- [What is needed]
Set out the material below as a numbered list, one line per item, leaving out any blank lines and any pictures.
──────────
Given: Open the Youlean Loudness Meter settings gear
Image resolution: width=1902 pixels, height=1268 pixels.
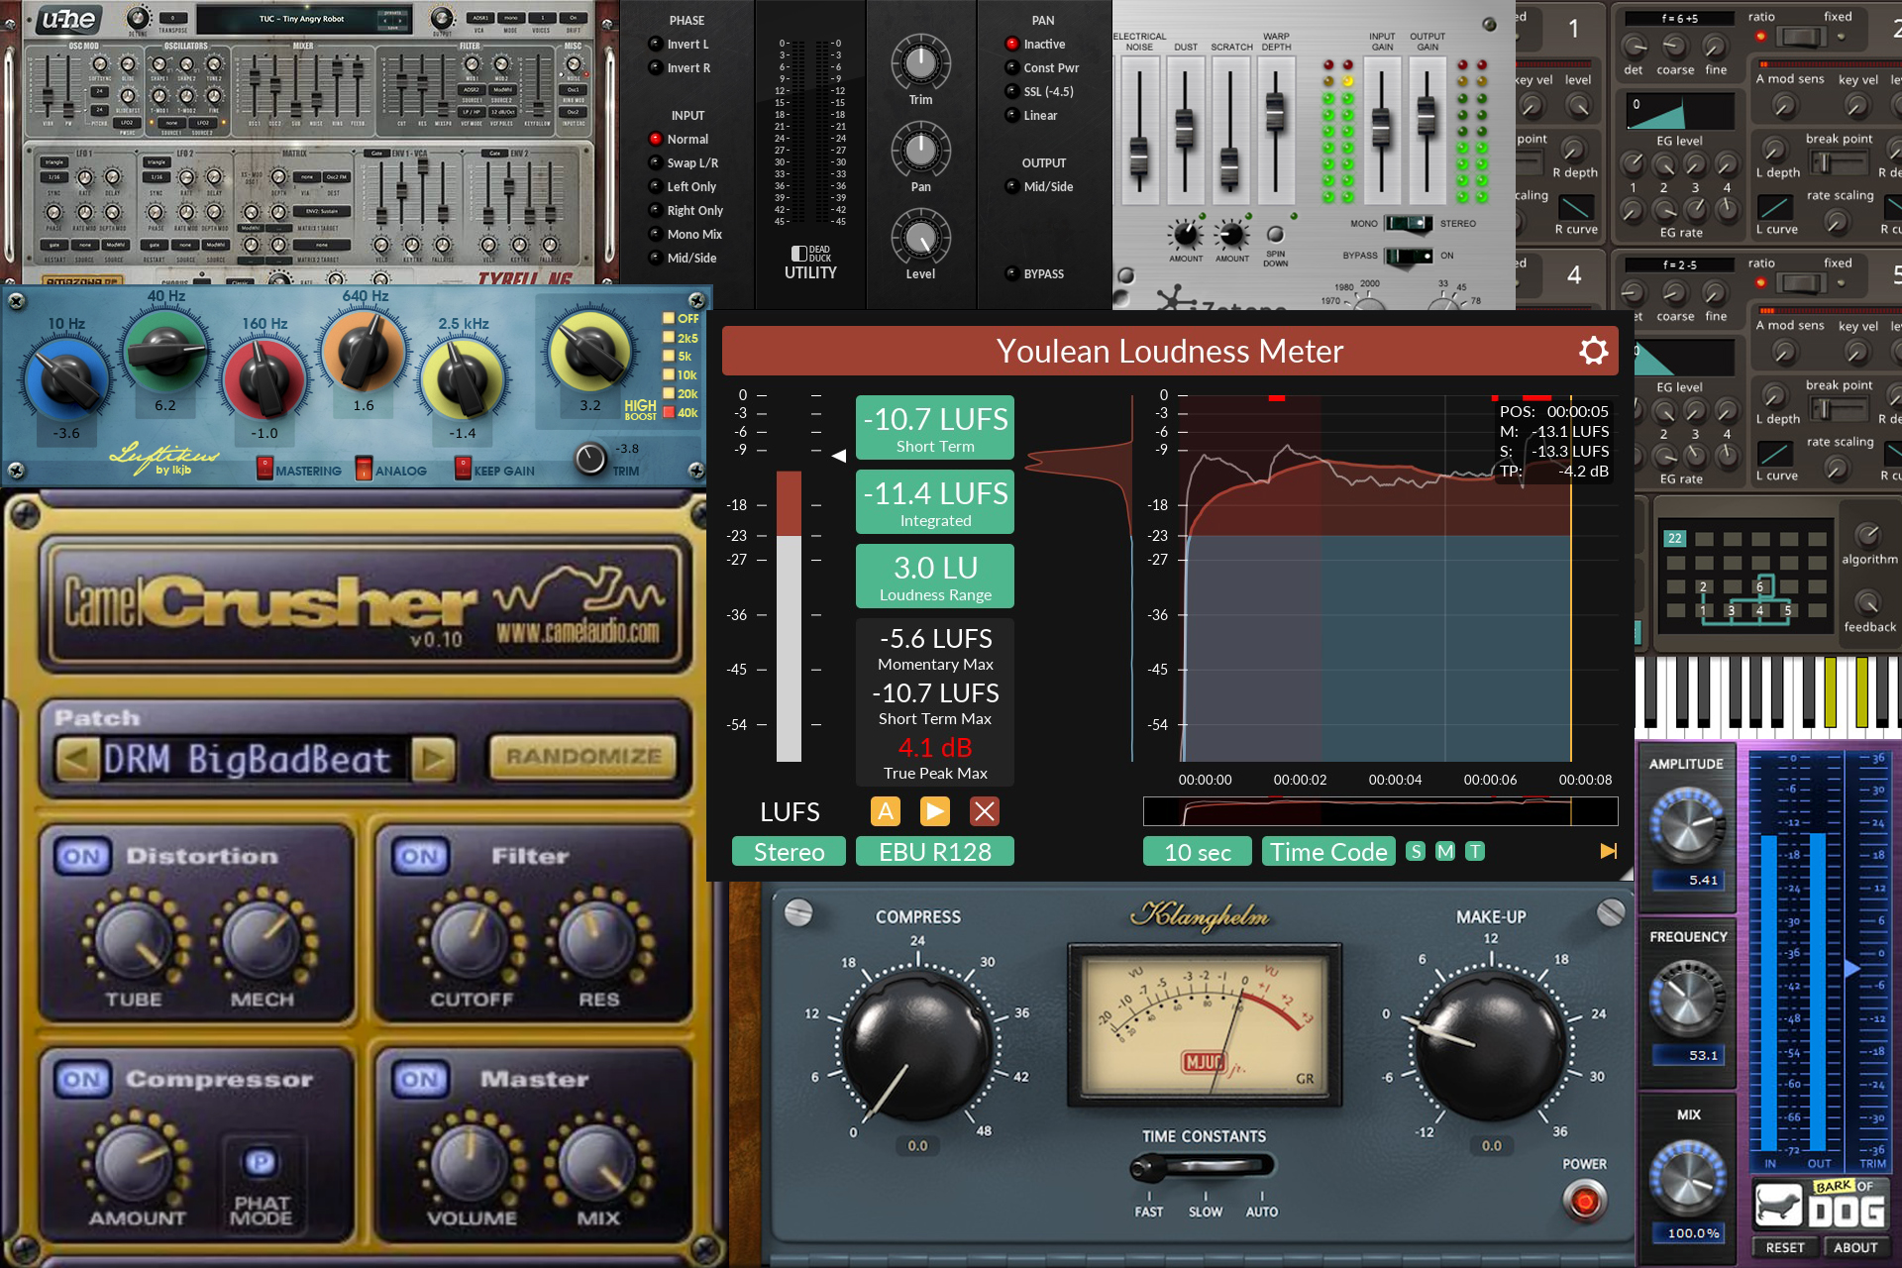Looking at the screenshot, I should 1593,351.
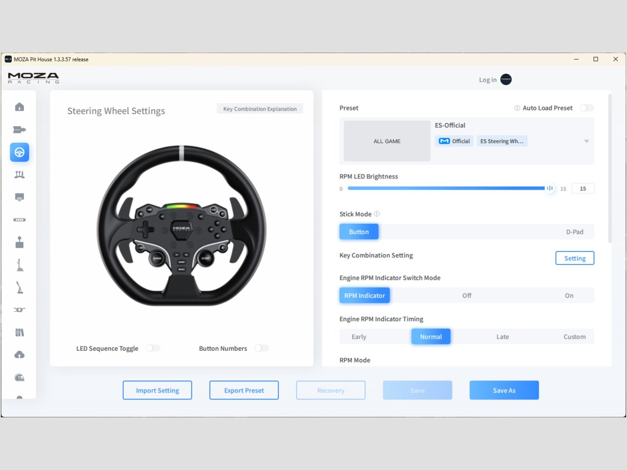Expand the ES-Official preset dropdown arrow
Viewport: 627px width, 470px height.
pyautogui.click(x=587, y=141)
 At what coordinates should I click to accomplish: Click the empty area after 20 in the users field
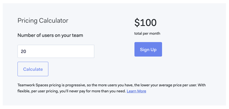(x=60, y=51)
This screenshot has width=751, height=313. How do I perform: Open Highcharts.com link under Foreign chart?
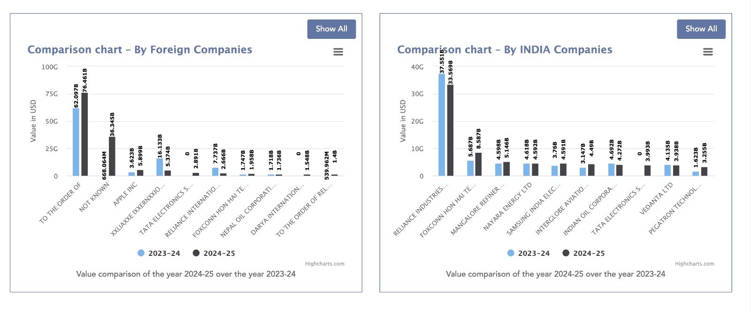324,264
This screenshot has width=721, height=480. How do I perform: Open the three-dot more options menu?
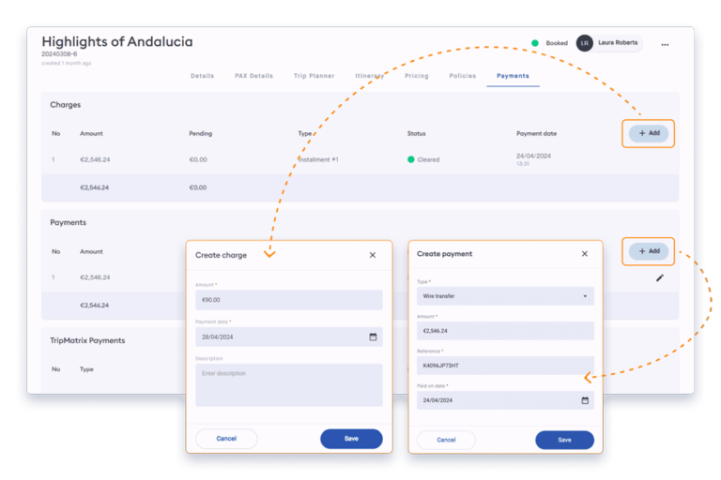[x=665, y=44]
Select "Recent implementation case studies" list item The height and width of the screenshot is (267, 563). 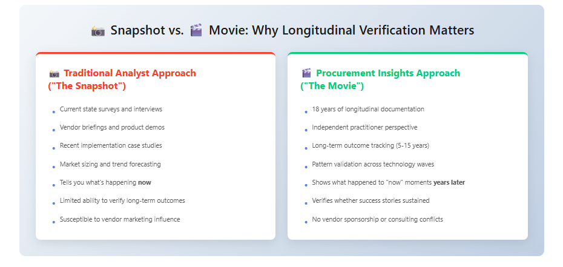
──────────
- [Task result]
1. Given: Open the Youlean Loudness Meter settings gear
2. Image resolution: width=1902 pixels, height=1268 pixels.
3. Looking at the screenshot, I should 1593,351.
4. Expand the ES-Official preset dropdown arrow
5. Viewport: 627px width, 470px height.
6. pyautogui.click(x=587, y=141)
7.  At what coordinates should I click to accomplish: Click the empty area after 20 in the users field
8. (x=60, y=51)
9. This screenshot has width=751, height=313. How do I perform: Open Highcharts.com link under Foreign chart?
10. 324,264
11. This screenshot has width=721, height=480. How do I perform: Open the three-dot more options menu?
12. [x=665, y=44]
13. Select "Recent implementation case studies" list item The height and width of the screenshot is (267, 563). 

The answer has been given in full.